All’aeroporto Guglielmo Marconi di Bologna c’è una novità. Si chiama Pepper, è alto un metro e venti per 28 chilogrammi di peso, allegro e amichevole vi starà subito simpatico. Non è una persona, ma un robot e il suo compito è osservare, ascoltare e rispondere in maniera appropriata alle domande dei passeggeri.

Grazie all’intelligenza artificiale e a informazioni precaricate nei suoi microchip, può dialogare con il pubblico in italiano e inglese e aiutare a capire dove si trova il banco check-in di una determinata compagnia, dove andare se si è già in possesso della carta di imbarco, come gestire i bagagli ed altro ancora. Il suo compito è soprattutto quello di intrattenere, incuriosire e rilassare i passeggeri alle prese con le procedure legate alla partenza di un volo.

Pepper ha tre ruote multidirezionali, che gli permettono di muoversi a una velocità massima di tre chilometri orari.
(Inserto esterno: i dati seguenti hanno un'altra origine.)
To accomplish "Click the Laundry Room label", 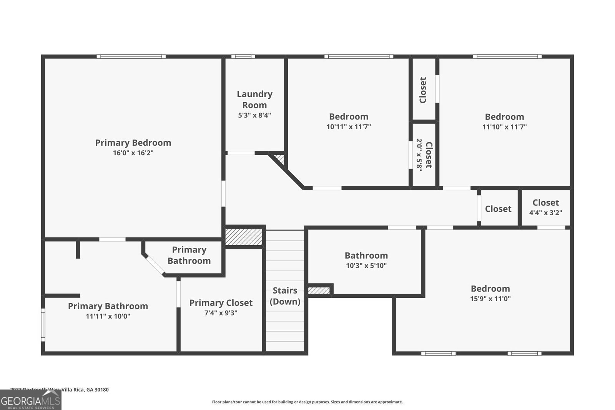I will pos(254,100).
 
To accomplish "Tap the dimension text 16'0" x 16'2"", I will pos(133,153).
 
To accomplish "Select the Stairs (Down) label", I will pos(285,296).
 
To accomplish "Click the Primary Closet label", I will pos(221,303).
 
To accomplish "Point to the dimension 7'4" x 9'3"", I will pos(221,313).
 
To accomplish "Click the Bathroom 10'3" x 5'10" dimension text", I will pos(366,266).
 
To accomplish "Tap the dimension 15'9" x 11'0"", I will pos(490,299).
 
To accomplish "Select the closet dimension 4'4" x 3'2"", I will pos(545,212).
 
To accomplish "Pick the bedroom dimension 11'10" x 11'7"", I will pos(504,127).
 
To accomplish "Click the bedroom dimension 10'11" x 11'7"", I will pos(349,127).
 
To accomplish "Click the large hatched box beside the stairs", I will pos(244,237).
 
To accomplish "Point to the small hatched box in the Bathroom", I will pos(319,290).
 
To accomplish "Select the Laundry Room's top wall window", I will pos(243,56).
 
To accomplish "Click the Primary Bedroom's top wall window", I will pos(131,56).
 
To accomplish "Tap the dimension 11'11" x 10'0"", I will pos(108,316).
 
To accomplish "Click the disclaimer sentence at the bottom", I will pos(307,402).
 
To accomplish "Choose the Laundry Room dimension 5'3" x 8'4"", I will pos(254,115).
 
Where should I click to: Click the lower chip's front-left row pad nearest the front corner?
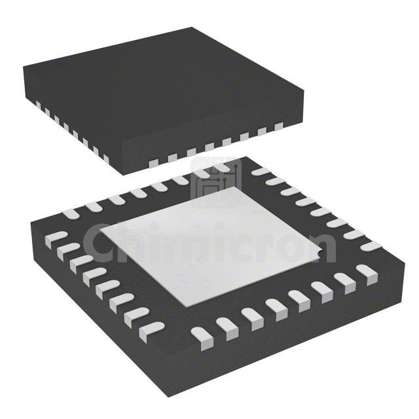tap(153, 327)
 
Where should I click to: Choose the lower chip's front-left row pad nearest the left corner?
tap(58, 236)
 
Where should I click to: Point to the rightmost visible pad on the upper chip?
tap(278, 126)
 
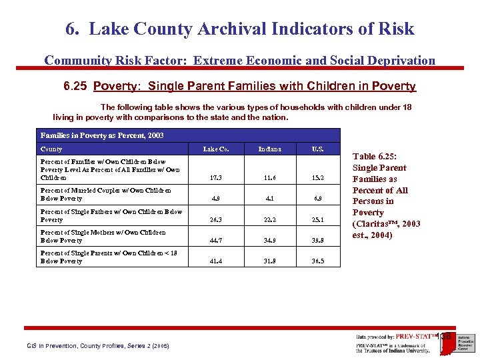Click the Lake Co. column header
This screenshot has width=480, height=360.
[216, 149]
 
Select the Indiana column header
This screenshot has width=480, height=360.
[271, 149]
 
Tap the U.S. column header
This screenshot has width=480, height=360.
[317, 149]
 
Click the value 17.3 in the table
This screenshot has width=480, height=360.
[216, 178]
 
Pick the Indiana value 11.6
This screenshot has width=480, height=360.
[271, 178]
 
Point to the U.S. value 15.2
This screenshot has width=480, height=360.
[317, 178]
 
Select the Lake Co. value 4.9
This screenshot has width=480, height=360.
[216, 198]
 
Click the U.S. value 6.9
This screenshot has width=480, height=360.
[317, 198]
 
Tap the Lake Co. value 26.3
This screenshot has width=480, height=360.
[216, 219]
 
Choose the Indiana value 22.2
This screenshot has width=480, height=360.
[271, 219]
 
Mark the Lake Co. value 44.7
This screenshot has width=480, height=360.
[216, 240]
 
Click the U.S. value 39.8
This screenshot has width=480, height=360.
[317, 240]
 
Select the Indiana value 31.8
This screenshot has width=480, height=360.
[271, 261]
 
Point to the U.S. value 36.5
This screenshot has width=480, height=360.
[317, 261]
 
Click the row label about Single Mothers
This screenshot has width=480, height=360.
[103, 236]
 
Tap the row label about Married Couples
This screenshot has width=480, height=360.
[105, 194]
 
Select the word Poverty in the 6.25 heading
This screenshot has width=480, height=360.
[117, 87]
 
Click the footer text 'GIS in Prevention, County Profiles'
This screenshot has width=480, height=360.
[97, 346]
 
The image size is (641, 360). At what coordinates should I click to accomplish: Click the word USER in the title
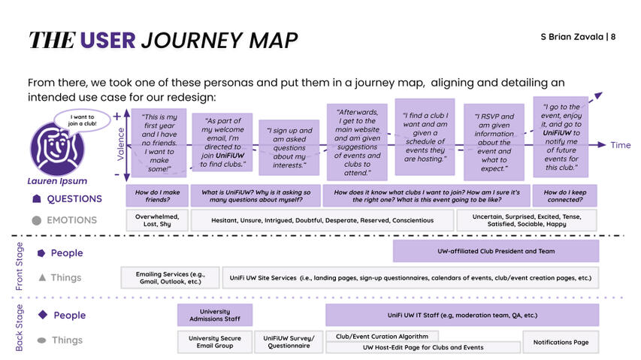[x=107, y=40]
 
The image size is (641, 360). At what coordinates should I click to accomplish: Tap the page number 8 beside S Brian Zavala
[x=612, y=37]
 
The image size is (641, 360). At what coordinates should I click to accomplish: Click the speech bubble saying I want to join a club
[x=82, y=120]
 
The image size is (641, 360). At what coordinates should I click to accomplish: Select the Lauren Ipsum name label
[x=57, y=181]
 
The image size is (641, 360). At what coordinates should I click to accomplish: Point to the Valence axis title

I 20 motori di cui è dotato, inoltre, gli consentono di muovere testa, braccia e schiena: può gesticolare, piegarsi e anche ballare. Per il momento, Pepper sarà attivo per otto ore al giorno, tutti i giorni, in prossimità dell’Info Point in Area Check-in, ma nel futuro potrebbe spostarsi in altre aree del Terminal.
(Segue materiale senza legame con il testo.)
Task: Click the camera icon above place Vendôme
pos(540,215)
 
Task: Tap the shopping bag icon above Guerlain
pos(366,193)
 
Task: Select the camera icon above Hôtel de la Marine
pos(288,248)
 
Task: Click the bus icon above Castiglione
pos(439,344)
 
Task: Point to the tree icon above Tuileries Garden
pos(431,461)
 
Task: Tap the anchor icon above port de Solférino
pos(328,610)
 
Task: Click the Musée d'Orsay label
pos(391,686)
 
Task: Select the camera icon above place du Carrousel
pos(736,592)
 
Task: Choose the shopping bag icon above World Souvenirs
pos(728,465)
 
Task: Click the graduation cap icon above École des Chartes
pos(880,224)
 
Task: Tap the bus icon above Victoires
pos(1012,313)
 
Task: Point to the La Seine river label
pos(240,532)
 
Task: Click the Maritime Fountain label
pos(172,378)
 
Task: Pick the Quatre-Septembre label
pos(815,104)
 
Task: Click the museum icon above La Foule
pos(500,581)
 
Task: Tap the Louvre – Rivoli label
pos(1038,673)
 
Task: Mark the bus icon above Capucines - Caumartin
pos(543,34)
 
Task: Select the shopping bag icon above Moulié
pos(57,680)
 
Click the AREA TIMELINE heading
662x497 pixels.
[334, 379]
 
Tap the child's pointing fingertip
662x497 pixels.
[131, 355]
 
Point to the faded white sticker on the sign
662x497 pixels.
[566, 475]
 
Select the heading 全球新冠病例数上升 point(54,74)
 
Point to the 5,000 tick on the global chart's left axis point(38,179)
Una scelta che conferma la volontà dell’aeroporto di Bologna di puntare sulle nuove tecnologie per migliorare l’esperienza di viaggio dei passeggeri. Nasce da un’idea di Intesa Sanpaolo Innovation Center con il supporto tecnico delle società Experientia e Softec, che hanno permesso la personalizzazione del robot realizzato dal colosso giapponese Softbank Robotics.

Pepper è il primo robot italiano di questo tipo, ma, a giudicare dalle premesse, potrebbe presto essere clonato in altrettanti aeroporti del Bel Paese.